Trembling Leaves and Great Happiness
In this quarter’s newsletter I am going to address subjects which are much closer to home than usual. In the March issue I wrote about the potter’s wheel in the context of tax information exchange with the United States of America; this was because the potter’s wheel, in that instance, was still spinning; his hands were still moulding the clay, and so just like the twists and turns common to international tax issues, we still do not yet know what the final product will look like. This is not the case, however, as far as the economic fortunes of the Republic of Panama are concerned, where we have a much better idea of the shape of things to come.
Besides the amazing growth of the economy, Panama is also growing (albeit less amazingly) as an important financial services centre. It is on its way, I believe, to becoming an international one and which will be recognised as a viable alternative to those both near and far from the Isthmus, spurred on by the continuing, and increasing, flow of international investors lured by the opportunities the country has to offer.
The International Monetary Fund recently published a report which suggested to me that Panama has come out of the world’s tunnel of recession like an express train, kept on the rails in part by a well-capitalised banking system; sadly, as I write, the United Kingdom has slipped back into recession (not since the 1970s has the country had such a double-dip experience) and any light at the end of its tunnel has been, alas, an express train hurtling down the tracks but towards those seeking light. The IMF has referred to the robustness and resilience of Panama’s banking system, with healthy levels of liquidity, and has recognised an overall strong and effective supervisory regime. The country’s competitiveness, the report goes on to say, compares favourably with the largest economies in the region and the foundation of Panama’s progress, in its view, can be attributed to its maturing democracy, solid infrastructure and financial development.

:: Task 1 ::
For each statement, say whether it agrees with the newsletter piece on Panama, answering yes or no and quoting the deciding words: (a) The IMF described Panama's banking system as robust and resilient. (b) The March issue discussed the potter's wheel in connection with tax information exchange with Canada. (c) The United Kingdom has slipped back into recession.

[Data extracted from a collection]

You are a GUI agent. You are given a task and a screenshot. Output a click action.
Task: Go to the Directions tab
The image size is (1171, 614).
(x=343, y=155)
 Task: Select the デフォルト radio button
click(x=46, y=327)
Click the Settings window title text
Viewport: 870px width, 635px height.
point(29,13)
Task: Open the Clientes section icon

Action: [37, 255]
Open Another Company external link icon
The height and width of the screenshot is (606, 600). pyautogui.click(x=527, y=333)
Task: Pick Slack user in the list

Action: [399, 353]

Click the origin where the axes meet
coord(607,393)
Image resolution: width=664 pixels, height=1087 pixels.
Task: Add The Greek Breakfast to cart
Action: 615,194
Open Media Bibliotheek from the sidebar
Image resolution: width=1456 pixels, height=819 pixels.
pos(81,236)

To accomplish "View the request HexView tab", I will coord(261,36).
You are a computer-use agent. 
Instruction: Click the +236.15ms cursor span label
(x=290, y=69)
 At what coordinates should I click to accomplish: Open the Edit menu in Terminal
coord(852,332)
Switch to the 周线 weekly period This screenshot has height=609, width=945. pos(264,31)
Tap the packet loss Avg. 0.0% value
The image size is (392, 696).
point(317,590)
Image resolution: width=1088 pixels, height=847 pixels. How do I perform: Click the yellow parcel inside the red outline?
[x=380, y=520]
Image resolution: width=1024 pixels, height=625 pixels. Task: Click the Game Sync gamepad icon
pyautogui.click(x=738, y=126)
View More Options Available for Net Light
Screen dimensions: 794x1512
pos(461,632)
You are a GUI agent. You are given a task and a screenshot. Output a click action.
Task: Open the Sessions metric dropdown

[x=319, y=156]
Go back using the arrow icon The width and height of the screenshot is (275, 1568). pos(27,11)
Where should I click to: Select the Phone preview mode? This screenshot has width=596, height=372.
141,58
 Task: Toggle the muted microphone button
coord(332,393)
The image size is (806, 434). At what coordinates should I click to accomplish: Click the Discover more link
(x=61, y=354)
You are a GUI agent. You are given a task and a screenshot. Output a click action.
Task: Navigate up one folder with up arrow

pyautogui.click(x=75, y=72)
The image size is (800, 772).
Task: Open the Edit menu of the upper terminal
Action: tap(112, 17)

:: Task 2 ::
Return, unchanged, the stretch of the records from the line containing "Task: Open the Clientes section icon" through the line containing "pos(461,632)", including both of those lines.

:: Problem solution 1 ::
(a) Yes: "The IMF has referred to the robustness and resilience of Panama’s banking system"
(b) No: "in the context of tax information exchange with the United States of America"
(c) Yes: "the United Kingdom has slipped back into recession"

:: Problem solution 2 ::
Task: Open the Clientes section icon

Action: [37, 255]
Open Another Company external link icon
The height and width of the screenshot is (606, 600). pyautogui.click(x=527, y=333)
Task: Pick Slack user in the list

Action: [399, 353]

Click the origin where the axes meet
coord(607,393)
Image resolution: width=664 pixels, height=1087 pixels.
Task: Add The Greek Breakfast to cart
Action: 615,194
Open Media Bibliotheek from the sidebar
Image resolution: width=1456 pixels, height=819 pixels.
pos(81,236)

To accomplish "View the request HexView tab", I will coord(261,36).
You are a computer-use agent. 
Instruction: Click the +236.15ms cursor span label
(x=290, y=69)
 At what coordinates should I click to accomplish: Open the Edit menu in Terminal
coord(852,332)
Switch to the 周线 weekly period This screenshot has height=609, width=945. pos(264,31)
Tap the packet loss Avg. 0.0% value
The image size is (392, 696).
point(317,590)
Image resolution: width=1088 pixels, height=847 pixels. How do I perform: Click the yellow parcel inside the red outline?
[x=380, y=520]
Image resolution: width=1024 pixels, height=625 pixels. Task: Click the Game Sync gamepad icon
pyautogui.click(x=738, y=126)
View More Options Available for Net Light
Screen dimensions: 794x1512
pos(461,632)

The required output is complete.